L'uragano Melissa, il peggiore del secolo - anche più della feroce Katrina abbattutasi sugli Stati Uniti nel 2005 - ha toccato terra in Giamaica vicino a New Hope, nel sudovest dell'isola caraibica, accompagnato da un rombo spaventoso, venti a 300 chilometri orari, lampi e piogge torrenziali, dopo aver già ucciso quattro persone lungo il suo percorso.
Le strade della capitale, Kingston, si sono svuotate ore prima, mentre migliaia di persone si erano già allontanate dalla costa, perché il ciclone di categoria cinque (il massimo), è stato ampiamente preceduto dalla sua fama di "catastrofe e morte" promettendo l'impatto più duro mai registrato in 174 anni di raccolta dati nel paese, dove vivono poco meno di tre milioni di persone.
Le webcam hanno restituito fin dalle prime ore del mattino le immagini di una città spettrale, di alberi caduti, e di famiglie alle prese con sacchi di sabbia e tavole di compensato, indaffarate a costruire barriere per proteggere porte e finestre.
"Siamo preoccupati. Lo scorso anno l'uragano Beryl ha devastato la nostra comunità, ed era di categoria quattro. Non sappiamo come sarà questa volta. Abbiamo fatto del nostro meglio per prepararci, ma abbiamo paura", ha confidato Rebecca Allen dalla meridionale Southfield, ai microfoni dell'emittente britannica Bbc poche ore prima dell'arrivo di Melissa.

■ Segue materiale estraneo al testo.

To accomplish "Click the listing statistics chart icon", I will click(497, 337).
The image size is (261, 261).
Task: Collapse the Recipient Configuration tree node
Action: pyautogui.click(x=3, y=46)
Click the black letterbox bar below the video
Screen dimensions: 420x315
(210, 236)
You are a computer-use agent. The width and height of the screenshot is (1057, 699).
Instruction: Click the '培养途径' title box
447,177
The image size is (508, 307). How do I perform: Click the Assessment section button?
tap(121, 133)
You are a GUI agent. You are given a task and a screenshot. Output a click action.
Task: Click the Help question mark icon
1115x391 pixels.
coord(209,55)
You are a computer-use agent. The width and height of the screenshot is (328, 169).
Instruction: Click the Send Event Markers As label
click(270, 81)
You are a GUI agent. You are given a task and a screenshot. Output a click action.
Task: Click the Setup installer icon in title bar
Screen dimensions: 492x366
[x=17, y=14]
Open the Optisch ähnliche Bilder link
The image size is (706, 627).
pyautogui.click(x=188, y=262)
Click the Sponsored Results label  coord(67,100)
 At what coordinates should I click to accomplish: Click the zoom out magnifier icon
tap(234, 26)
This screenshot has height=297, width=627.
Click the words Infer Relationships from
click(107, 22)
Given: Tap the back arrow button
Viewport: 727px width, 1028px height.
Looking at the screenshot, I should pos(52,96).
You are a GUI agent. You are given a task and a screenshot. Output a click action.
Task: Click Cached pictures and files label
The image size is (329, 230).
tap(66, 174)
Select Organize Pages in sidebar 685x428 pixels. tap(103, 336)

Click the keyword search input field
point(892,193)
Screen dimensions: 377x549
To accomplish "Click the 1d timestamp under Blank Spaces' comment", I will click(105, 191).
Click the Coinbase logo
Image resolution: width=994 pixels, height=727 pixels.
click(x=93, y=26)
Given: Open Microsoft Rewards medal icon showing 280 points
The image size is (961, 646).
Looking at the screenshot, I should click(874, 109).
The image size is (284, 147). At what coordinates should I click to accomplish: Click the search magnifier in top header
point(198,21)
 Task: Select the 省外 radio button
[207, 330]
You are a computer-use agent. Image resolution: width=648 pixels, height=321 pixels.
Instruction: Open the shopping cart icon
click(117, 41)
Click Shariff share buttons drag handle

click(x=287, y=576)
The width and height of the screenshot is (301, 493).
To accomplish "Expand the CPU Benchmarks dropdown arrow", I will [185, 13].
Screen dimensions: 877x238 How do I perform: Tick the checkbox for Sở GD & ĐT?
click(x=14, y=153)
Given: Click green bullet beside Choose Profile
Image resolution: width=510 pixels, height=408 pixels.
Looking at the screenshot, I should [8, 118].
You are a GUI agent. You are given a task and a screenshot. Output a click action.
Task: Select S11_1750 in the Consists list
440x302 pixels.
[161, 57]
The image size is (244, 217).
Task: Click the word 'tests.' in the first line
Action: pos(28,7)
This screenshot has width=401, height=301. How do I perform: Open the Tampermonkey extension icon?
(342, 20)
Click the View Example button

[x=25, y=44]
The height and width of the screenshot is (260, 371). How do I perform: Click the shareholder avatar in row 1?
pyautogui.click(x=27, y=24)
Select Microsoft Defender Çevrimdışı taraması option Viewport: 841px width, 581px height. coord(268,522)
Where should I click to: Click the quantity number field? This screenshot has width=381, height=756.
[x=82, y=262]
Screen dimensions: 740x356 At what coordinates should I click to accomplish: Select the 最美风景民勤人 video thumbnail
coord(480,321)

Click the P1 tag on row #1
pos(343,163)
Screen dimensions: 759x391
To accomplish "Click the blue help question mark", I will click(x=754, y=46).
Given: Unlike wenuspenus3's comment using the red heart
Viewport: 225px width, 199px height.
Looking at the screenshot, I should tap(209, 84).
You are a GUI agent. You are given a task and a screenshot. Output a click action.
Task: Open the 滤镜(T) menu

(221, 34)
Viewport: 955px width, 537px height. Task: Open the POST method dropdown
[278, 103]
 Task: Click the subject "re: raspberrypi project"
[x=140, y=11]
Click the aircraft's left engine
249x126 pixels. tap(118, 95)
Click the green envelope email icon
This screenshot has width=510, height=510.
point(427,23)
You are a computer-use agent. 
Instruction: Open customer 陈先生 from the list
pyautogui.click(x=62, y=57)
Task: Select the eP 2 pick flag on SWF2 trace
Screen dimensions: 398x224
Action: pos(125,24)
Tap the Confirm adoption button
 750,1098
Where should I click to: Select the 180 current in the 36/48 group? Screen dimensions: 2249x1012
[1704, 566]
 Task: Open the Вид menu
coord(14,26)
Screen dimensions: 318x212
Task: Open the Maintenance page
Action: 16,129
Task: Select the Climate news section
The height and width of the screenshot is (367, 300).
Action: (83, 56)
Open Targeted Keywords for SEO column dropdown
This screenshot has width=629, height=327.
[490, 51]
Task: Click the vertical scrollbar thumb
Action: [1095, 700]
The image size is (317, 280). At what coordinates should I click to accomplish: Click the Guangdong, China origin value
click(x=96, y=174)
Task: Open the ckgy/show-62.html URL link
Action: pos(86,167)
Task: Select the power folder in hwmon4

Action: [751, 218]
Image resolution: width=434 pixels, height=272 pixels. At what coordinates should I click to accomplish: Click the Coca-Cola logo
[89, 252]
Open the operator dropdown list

"È una settimana che le autorità ci aggiornano con i bollettini. Abbiamo messo il maggior numero possibile di turisti sugli arei, ma ne restano ancora una trentina in hotel", ha spiegato Shaquille Clarke, che lavora in un albergo sulla spiaggia di Negril, nella parte occidentale dell'isola caraibica, dove le onde hanno raggiunto i quattro metri di altezza. Nell'attesa di Melissa "abbiamo spiegato ai nostri ospiti che nessuno di noi ha mai affrontato un fenomeno di questa magnitudo e abbiamo lavorato tutti come una squadra per mitigare le vulnerabilità della struttura".
Secondo Colin Bogle, consulente dell'organizzazione umanitaria Mercy Corps, la maggior parte degli abitanti - vicino a Kingston - è rimasta nelle proprie abitazioni nonostante il governo abbia ordinato lo sfollamento delle comunità a rischio alluvione. "Molti non hanno mai vissuto nulla di simile prima d'ora e il sentimento di ansia e di incertezza sono spaventosi", ha spiegato. "C'è una profonda paura di morire, di perdere i propri cari o la propria casa, di non avere più accesso ai mezzi di sussistenza, di restare feriti, di venire sfollati".
Stando alle stime di Necephor Mghendi, capo della delegazione regionale della Croce Rossa internazionale per i Caraibi anglofoni e olandesi, almeno 1,5 milioni di persone si trova sulla traiettoria dell'uragano. "L'intera popolazione potrebbe risentirne in un modo o nell'altro". Michael Taylor, professore dell'università di Kingston è convinto che la portata estrema del ciclone sia frutto dei cambiamenti climatici, e del riscaldamento del pianeta. Un monito in più per il vertice della 30esima Conferenza delle Nazioni Unite sui cambiamenti climatici (Cop30) che si riunirà la prossima settimana in Brasile.
Le agenzie delle Nazioni Unite e decine di organizzazioni senza scopo di lucro hanno predisposto scorte di cibo, medicine e altri beni di prima necessità in previsione della distribuzione subito dopo il passaggio della tempesta. E mentre anche le autorità cubane si preparano all'arrivo del ciclone con lo sfollamento di oltre 600'000 persone, in Giamaica si aspetta, si prega, e c'è chi evoca le parole di una canzone di Bob Marley. "Noi, la gente - dice - possiamo far funzionare le cose".